Task A. Write out everything in the WebSockets integration page from "KrakenD to backend" down to "which originating endpoint.".
Task B. Name every field that the WebSockets integration page lists for the message format's JSON object.

=== Selected text ===

Enterprise Documentation
WebSockets Integration
Document updated on May 7, 2024
KrakenD Enterprise supports communications using the WebSocket Protocol (RFC-6455) to enable two-way communication between a client and a backend host through the API gateway. This technology aims to provide a mechanism for applications that need two-way communication with servers that do not rely on opening multiple HTTP connections.
KrakenD can work with Websockets using two different strategies:
- Using multiplexing (default and recommended)
- Using direct communication
Multiplexing
When using multiplexing (the default behavior), each end client (e.g., Desktop or mobile device) establishes a connection with the gateway, and KrakenD opens a single channel with the backend host to handle all its connected clients.
All the communication between the gateway and the backend utilizes a straightforward message format that wraps the content with additional information about the origin or destination of the message.
For instance, you might have 1000 concurrent users in a chat room (an endpoint /chat) with 1000 sockets opened against KrakenD, but KrakenD still communicates with your backend using one single channel. Each message your backend receives contains metainformation about the initiating user and other parameters.
The following diagram shows the different WebSockets channels opened:
Message format
The message format is the mechanism that the gateway uses to identify who and to whom. The format applies to the bidirectional communication between KrakenD and the backend (the clients do not use this format) and is a JSON object with the following fields:
body: The content represented in base64.session: The session is a filter that determines the message’s sender or receiver.url: The affected KrakenD endpoint.
KrakenD to backend
When the client interacts with KrakenD, the gateway sends messages to the backend wrapped in an envelope with a structure like the following:
{
"url": "/chat/krakend",
"session": {
"uuid": "0b251b07-5611-49e5-b69f-cf2cb8d339d6",
"Room":"krakend",
},
"body": "SGVsbG8gV29ybGQh"
}
The client typed “Hello World!”, but KrakenD delevers to the backend what you can see above, with the contextual metadata for your convenience, so the backend can determine who is doing the call and from which originating endpoint.

=== Record extracts ===

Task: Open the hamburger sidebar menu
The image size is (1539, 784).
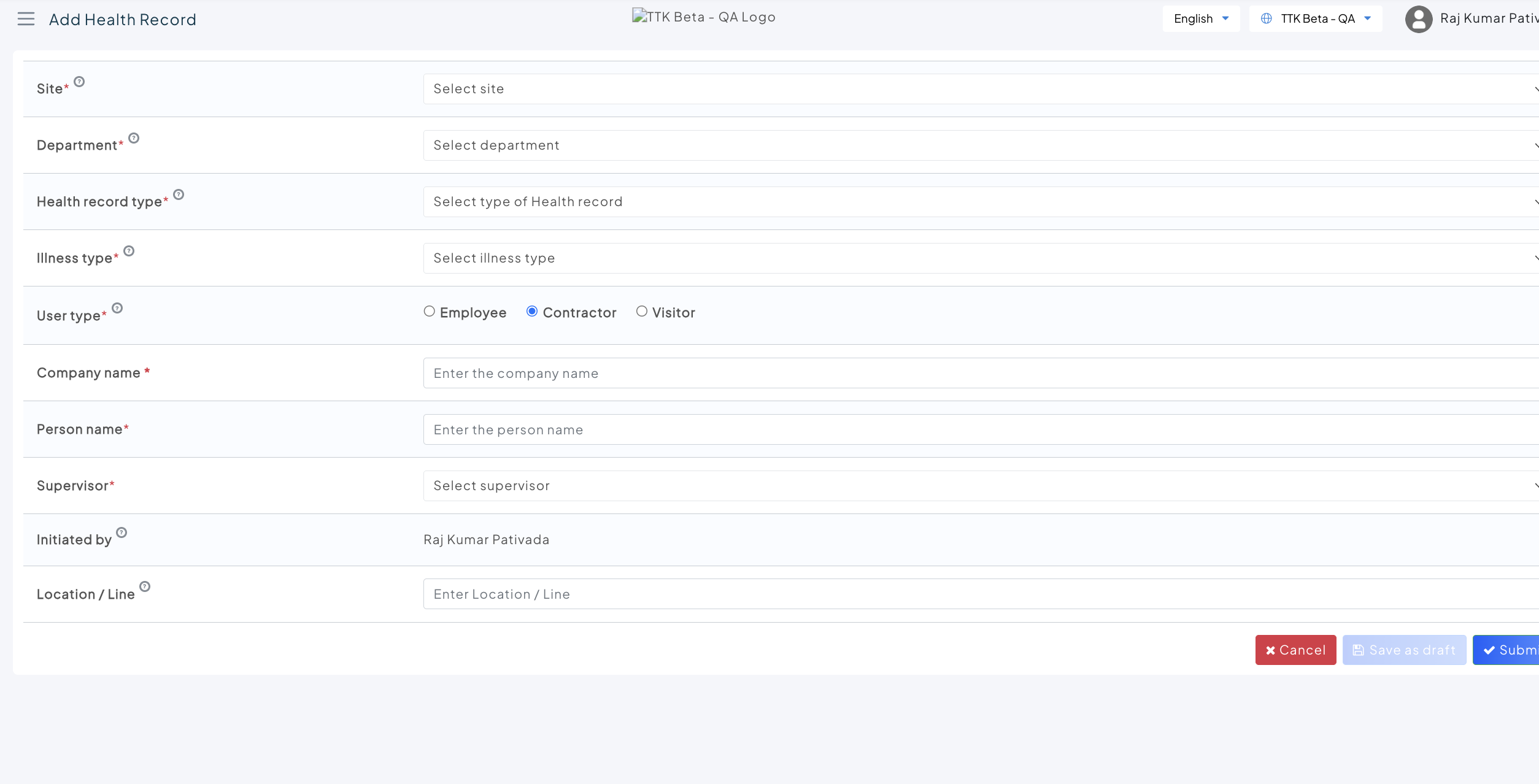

===
=== Record extracts ===

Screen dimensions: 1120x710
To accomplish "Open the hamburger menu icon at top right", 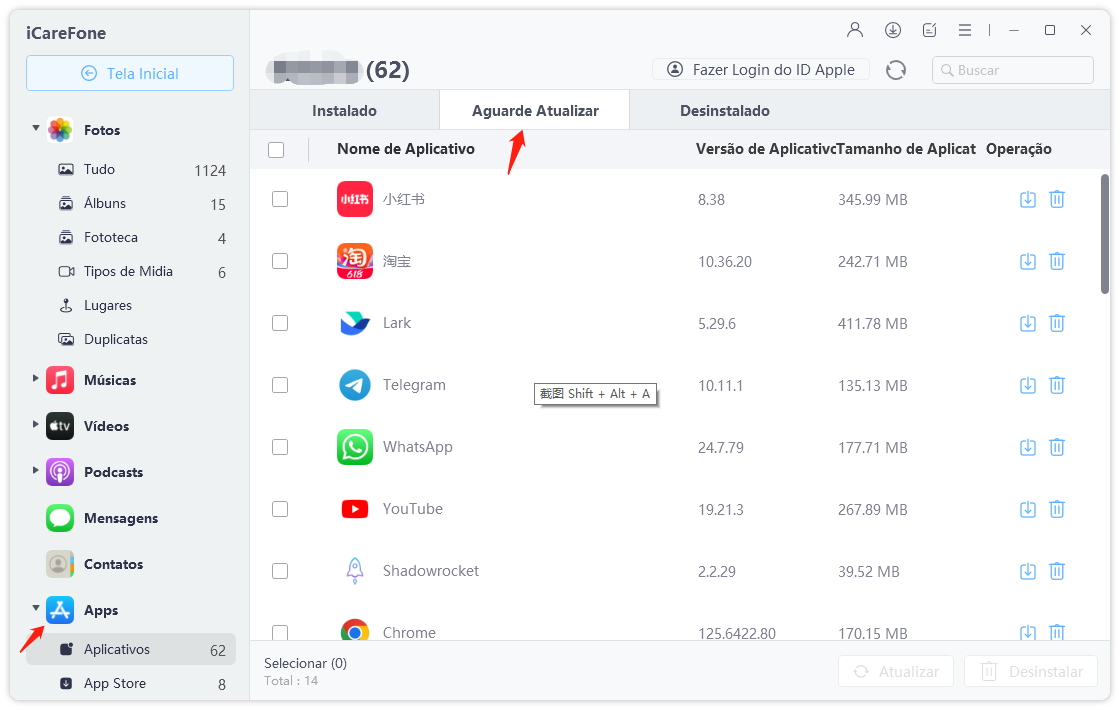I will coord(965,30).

===

Task solution A.
KrakenD to backend
When the client interacts with KrakenD, the gateway sends messages to the backend wrapped in an envelope with a structure like the following:
{
"url": "/chat/krakend",
"session": {
"uuid": "0b251b07-5611-49e5-b69f-cf2cb8d339d6",
"Room":"krakend",
},
"body": "SGVsbG8gV29ybGQh"
}
The client typed “Hello World!”, but KrakenD delevers to the backend what you can see above, with the contextual metadata for your convenience, so the backend can determine who is doing the call and from which originating endpoint.

Task solution B. body, session, url